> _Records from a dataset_
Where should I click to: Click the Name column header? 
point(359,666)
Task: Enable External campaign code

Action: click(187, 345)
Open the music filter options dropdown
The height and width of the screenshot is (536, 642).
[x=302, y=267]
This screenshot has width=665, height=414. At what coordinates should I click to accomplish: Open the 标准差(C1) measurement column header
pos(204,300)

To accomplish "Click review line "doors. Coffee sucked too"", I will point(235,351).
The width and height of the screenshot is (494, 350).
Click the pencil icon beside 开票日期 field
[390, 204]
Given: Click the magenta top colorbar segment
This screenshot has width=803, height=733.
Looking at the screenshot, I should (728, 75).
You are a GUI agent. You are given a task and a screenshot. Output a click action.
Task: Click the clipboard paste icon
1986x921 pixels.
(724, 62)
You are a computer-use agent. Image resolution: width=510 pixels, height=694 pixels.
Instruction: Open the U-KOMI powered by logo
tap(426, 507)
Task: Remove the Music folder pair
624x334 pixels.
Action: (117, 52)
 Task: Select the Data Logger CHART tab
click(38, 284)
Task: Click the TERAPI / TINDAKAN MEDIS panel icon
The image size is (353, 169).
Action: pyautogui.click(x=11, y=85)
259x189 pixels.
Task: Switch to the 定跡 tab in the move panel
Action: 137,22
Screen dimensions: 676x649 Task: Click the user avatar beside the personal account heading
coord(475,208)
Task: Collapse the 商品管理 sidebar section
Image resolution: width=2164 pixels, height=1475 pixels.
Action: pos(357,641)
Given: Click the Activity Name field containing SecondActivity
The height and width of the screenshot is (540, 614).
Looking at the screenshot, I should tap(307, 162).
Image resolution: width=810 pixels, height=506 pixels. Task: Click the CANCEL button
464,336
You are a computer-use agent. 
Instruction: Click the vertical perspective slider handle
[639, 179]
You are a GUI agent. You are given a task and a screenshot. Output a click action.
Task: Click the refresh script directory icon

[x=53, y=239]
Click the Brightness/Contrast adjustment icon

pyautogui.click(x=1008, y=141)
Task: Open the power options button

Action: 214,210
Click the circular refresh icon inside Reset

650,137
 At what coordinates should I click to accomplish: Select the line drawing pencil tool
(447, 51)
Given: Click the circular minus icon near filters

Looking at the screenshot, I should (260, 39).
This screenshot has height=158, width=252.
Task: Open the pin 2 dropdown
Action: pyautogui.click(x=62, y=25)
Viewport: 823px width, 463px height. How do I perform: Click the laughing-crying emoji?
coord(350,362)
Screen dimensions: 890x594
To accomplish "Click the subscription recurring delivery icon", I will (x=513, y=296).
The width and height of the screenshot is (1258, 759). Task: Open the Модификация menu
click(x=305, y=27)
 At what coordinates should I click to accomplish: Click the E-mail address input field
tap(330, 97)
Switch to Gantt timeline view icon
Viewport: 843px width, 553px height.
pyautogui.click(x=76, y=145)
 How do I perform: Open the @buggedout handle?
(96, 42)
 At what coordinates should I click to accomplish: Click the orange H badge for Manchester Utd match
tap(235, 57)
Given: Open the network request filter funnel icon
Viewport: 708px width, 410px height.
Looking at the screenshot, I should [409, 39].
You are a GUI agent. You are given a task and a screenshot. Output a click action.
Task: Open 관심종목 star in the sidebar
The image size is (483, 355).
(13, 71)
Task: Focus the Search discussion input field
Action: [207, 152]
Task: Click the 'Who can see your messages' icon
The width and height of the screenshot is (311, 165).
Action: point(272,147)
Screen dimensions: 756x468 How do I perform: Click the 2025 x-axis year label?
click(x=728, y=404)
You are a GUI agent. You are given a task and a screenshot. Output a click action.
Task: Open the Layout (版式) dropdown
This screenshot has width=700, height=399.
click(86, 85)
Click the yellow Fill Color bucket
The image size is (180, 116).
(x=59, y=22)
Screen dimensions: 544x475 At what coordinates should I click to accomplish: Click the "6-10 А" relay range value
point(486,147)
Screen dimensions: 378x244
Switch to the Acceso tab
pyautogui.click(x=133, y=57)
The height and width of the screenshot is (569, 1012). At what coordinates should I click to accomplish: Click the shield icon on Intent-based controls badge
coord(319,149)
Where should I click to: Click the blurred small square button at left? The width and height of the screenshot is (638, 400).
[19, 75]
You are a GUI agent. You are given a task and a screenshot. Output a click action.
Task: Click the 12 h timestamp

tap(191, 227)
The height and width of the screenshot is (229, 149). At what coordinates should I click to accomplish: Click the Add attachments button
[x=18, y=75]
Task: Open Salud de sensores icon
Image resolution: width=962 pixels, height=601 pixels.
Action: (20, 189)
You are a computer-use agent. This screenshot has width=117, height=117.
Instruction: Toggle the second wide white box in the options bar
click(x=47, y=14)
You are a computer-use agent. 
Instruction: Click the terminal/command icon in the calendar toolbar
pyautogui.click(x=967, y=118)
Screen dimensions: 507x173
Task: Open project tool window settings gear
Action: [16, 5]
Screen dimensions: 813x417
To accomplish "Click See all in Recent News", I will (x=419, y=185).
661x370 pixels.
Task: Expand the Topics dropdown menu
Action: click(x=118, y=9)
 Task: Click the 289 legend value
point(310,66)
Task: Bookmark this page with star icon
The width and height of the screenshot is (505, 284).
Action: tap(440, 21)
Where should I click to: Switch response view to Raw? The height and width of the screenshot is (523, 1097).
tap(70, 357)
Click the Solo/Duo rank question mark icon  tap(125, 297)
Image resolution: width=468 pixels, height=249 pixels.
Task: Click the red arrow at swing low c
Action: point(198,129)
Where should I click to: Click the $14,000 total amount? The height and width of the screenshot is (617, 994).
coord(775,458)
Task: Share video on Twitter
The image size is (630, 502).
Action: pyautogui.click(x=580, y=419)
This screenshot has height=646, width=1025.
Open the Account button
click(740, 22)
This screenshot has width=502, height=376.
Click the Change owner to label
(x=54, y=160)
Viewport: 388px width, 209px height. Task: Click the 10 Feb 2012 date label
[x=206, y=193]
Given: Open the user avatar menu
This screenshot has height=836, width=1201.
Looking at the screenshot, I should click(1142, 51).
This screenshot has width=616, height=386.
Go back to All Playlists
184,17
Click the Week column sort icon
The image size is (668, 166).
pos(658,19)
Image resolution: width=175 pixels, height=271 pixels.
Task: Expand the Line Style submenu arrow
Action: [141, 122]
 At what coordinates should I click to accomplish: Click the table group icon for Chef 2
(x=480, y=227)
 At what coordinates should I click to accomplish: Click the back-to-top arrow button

> _Work to complete_
Output all of the data above without any alteration.

> _Output_
Where should I click to: Click the Name column header? 
point(359,666)
Task: Enable External campaign code

Action: click(187, 345)
Open the music filter options dropdown
The height and width of the screenshot is (536, 642).
[x=302, y=267]
This screenshot has width=665, height=414. At what coordinates should I click to accomplish: Open the 标准差(C1) measurement column header
pos(204,300)

To accomplish "Click review line "doors. Coffee sucked too"", I will point(235,351).
The width and height of the screenshot is (494, 350).
Click the pencil icon beside 开票日期 field
[390, 204]
Given: Click the magenta top colorbar segment
This screenshot has width=803, height=733.
Looking at the screenshot, I should (728, 75).
You are a GUI agent. You are given a task and a screenshot. Output a click action.
Task: Click the clipboard paste icon
1986x921 pixels.
(724, 62)
You are a computer-use agent. Image resolution: width=510 pixels, height=694 pixels.
Instruction: Open the U-KOMI powered by logo
tap(426, 507)
Task: Remove the Music folder pair
624x334 pixels.
Action: (117, 52)
 Task: Select the Data Logger CHART tab
click(38, 284)
Task: Click the TERAPI / TINDAKAN MEDIS panel icon
The image size is (353, 169).
Action: pyautogui.click(x=11, y=85)
259x189 pixels.
Task: Switch to the 定跡 tab in the move panel
Action: 137,22
Screen dimensions: 676x649 Task: Click the user avatar beside the personal account heading
coord(475,208)
Task: Collapse the 商品管理 sidebar section
Image resolution: width=2164 pixels, height=1475 pixels.
Action: pos(357,641)
Given: Click the Activity Name field containing SecondActivity
The height and width of the screenshot is (540, 614).
Looking at the screenshot, I should tap(307, 162).
Image resolution: width=810 pixels, height=506 pixels. Task: Click the CANCEL button
464,336
You are a computer-use agent. 
Instruction: Click the vertical perspective slider handle
[639, 179]
You are a GUI agent. You are given a task and a screenshot. Output a click action.
Task: Click the refresh script directory icon

[x=53, y=239]
Click the Brightness/Contrast adjustment icon

pyautogui.click(x=1008, y=141)
Task: Open the power options button

Action: 214,210
Click the circular refresh icon inside Reset

650,137
 At what coordinates should I click to accomplish: Select the line drawing pencil tool
(447, 51)
Given: Click the circular minus icon near filters

Looking at the screenshot, I should (260, 39).
This screenshot has height=158, width=252.
Task: Open the pin 2 dropdown
Action: pyautogui.click(x=62, y=25)
Viewport: 823px width, 463px height. How do I perform: Click the laughing-crying emoji?
coord(350,362)
Screen dimensions: 890x594
To accomplish "Click the subscription recurring delivery icon", I will (x=513, y=296).
The width and height of the screenshot is (1258, 759). Task: Open the Модификация menu
click(x=305, y=27)
 At what coordinates should I click to accomplish: Click the E-mail address input field
tap(330, 97)
Switch to Gantt timeline view icon
Viewport: 843px width, 553px height.
pyautogui.click(x=76, y=145)
 How do I perform: Open the @buggedout handle?
(96, 42)
 At what coordinates should I click to accomplish: Click the orange H badge for Manchester Utd match
tap(235, 57)
Given: Open the network request filter funnel icon
Viewport: 708px width, 410px height.
Looking at the screenshot, I should [409, 39].
You are a GUI agent. You are given a task and a screenshot. Output a click action.
Task: Open 관심종목 star in the sidebar
The image size is (483, 355).
(13, 71)
Task: Focus the Search discussion input field
Action: [207, 152]
Task: Click the 'Who can see your messages' icon
The width and height of the screenshot is (311, 165).
Action: point(272,147)
Screen dimensions: 756x468 How do I perform: Click the 2025 x-axis year label?
click(x=728, y=404)
You are a GUI agent. You are given a task and a screenshot. Output a click action.
Task: Open the Layout (版式) dropdown
This screenshot has width=700, height=399.
click(86, 85)
Click the yellow Fill Color bucket
The image size is (180, 116).
(x=59, y=22)
Screen dimensions: 544x475 At what coordinates should I click to accomplish: Click the "6-10 А" relay range value
point(486,147)
Screen dimensions: 378x244
Switch to the Acceso tab
pyautogui.click(x=133, y=57)
The height and width of the screenshot is (569, 1012). At what coordinates should I click to accomplish: Click the shield icon on Intent-based controls badge
coord(319,149)
Where should I click to: Click the blurred small square button at left? The width and height of the screenshot is (638, 400).
[19, 75]
You are a GUI agent. You are given a task and a screenshot. Output a click action.
Task: Click the 12 h timestamp

tap(191, 227)
The height and width of the screenshot is (229, 149). At what coordinates should I click to accomplish: Click the Add attachments button
[x=18, y=75]
Task: Open Salud de sensores icon
Image resolution: width=962 pixels, height=601 pixels.
Action: (20, 189)
You are a computer-use agent. This screenshot has width=117, height=117.
Instruction: Toggle the second wide white box in the options bar
click(x=47, y=14)
You are a computer-use agent. 
Instruction: Click the terminal/command icon in the calendar toolbar
pyautogui.click(x=967, y=118)
Screen dimensions: 507x173
Task: Open project tool window settings gear
Action: [16, 5]
Screen dimensions: 813x417
To accomplish "Click See all in Recent News", I will (x=419, y=185).
661x370 pixels.
Task: Expand the Topics dropdown menu
Action: click(x=118, y=9)
 Task: Click the 289 legend value
point(310,66)
Task: Bookmark this page with star icon
The width and height of the screenshot is (505, 284).
Action: tap(440, 21)
Where should I click to: Switch response view to Raw? The height and width of the screenshot is (523, 1097).
tap(70, 357)
Click the Solo/Duo rank question mark icon  tap(125, 297)
Image resolution: width=468 pixels, height=249 pixels.
Task: Click the red arrow at swing low c
Action: point(198,129)
Where should I click to: Click the $14,000 total amount? The height and width of the screenshot is (617, 994).
coord(775,458)
Task: Share video on Twitter
The image size is (630, 502).
Action: pyautogui.click(x=580, y=419)
This screenshot has height=646, width=1025.
Open the Account button
click(740, 22)
This screenshot has width=502, height=376.
Click the Change owner to label
(x=54, y=160)
Viewport: 388px width, 209px height. Task: Click the 10 Feb 2012 date label
[x=206, y=193]
Given: Open the user avatar menu
This screenshot has height=836, width=1201.
Looking at the screenshot, I should click(1142, 51).
This screenshot has width=616, height=386.
Go back to All Playlists
184,17
Click the Week column sort icon
The image size is (668, 166).
pos(658,19)
Image resolution: width=175 pixels, height=271 pixels.
Task: Expand the Line Style submenu arrow
Action: [141, 122]
 At what coordinates should I click to accomplish: Click the table group icon for Chef 2
(x=480, y=227)
 At what coordinates should I click to accomplish: Click the back-to-top arrow button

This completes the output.